Some potential limitations of our meta-analysis should be addressed: first, pooled results were based on unadjusted data from the original studies, and a more precise evaluation should be performed by adjusting some potential confoundings such as social-demographic, gestational, and other factors. Second, this meta-analysis was based on single-factor estimates, and was unable to analyze the potential interactions of gene–gene and gene-environment. Last, but not the least, this meta-analysis on neonatal MTHFR C677T polymorphism and PTB and LBW risk was based on a small sample size, indicating that power to detect the reliable association is limited and a possibility of type II error cannot be overlooked. Another consequence of the small sample size mentioned above was that only one study was included in several subgroups, and thus the significance or non-significance of association may be unstable and needs further validation in large well-designed studies.
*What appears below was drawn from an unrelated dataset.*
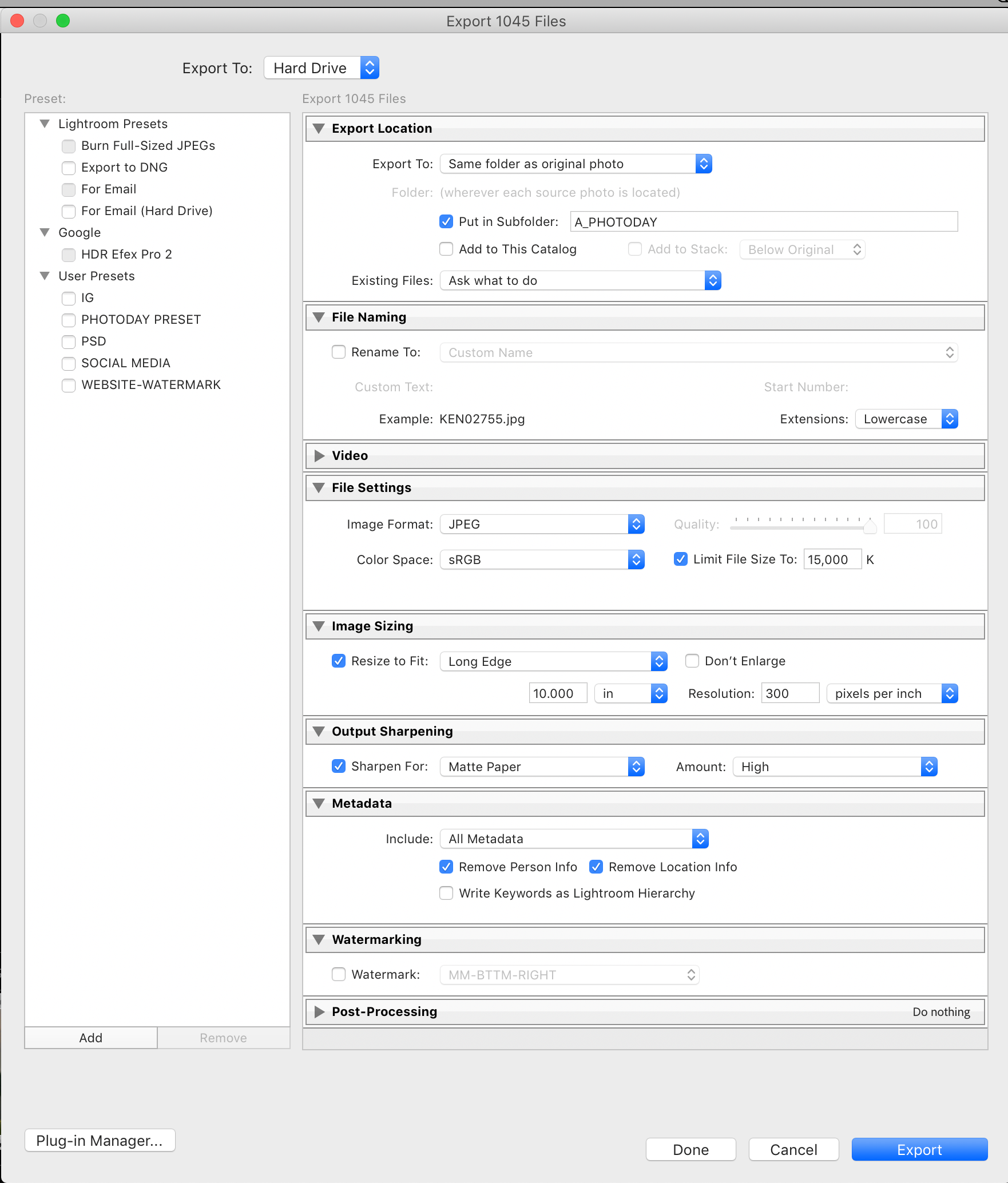Collapse the Google presets group

coord(45,232)
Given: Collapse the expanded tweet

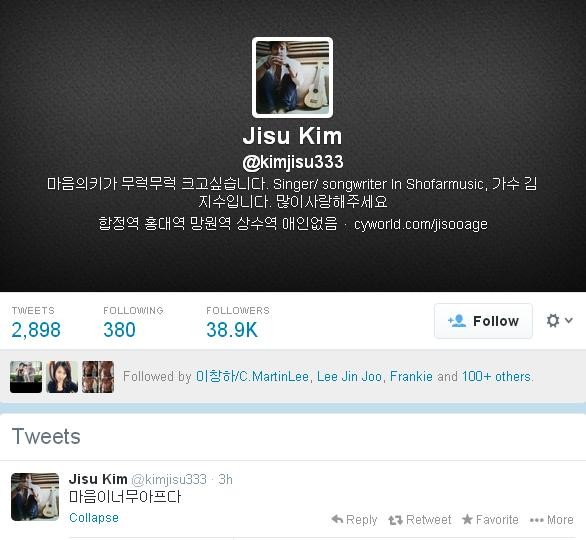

In summary, the present meta-analysis confirms that there is a conclusive association between maternal MTHFR C677T polymorphism and PTB as well as LBW risk and indicates null significant association between neonatal MTHFR C677T polymorphism with PTB or LBW. This result, however, made an implication that identification of maternal MTHFR C677T mutation in developing countries may play a key role for primary prevention of PTB and LBW and screening pregnant women of high-risk. Further large, well-designed studies are warranted to fully validate association.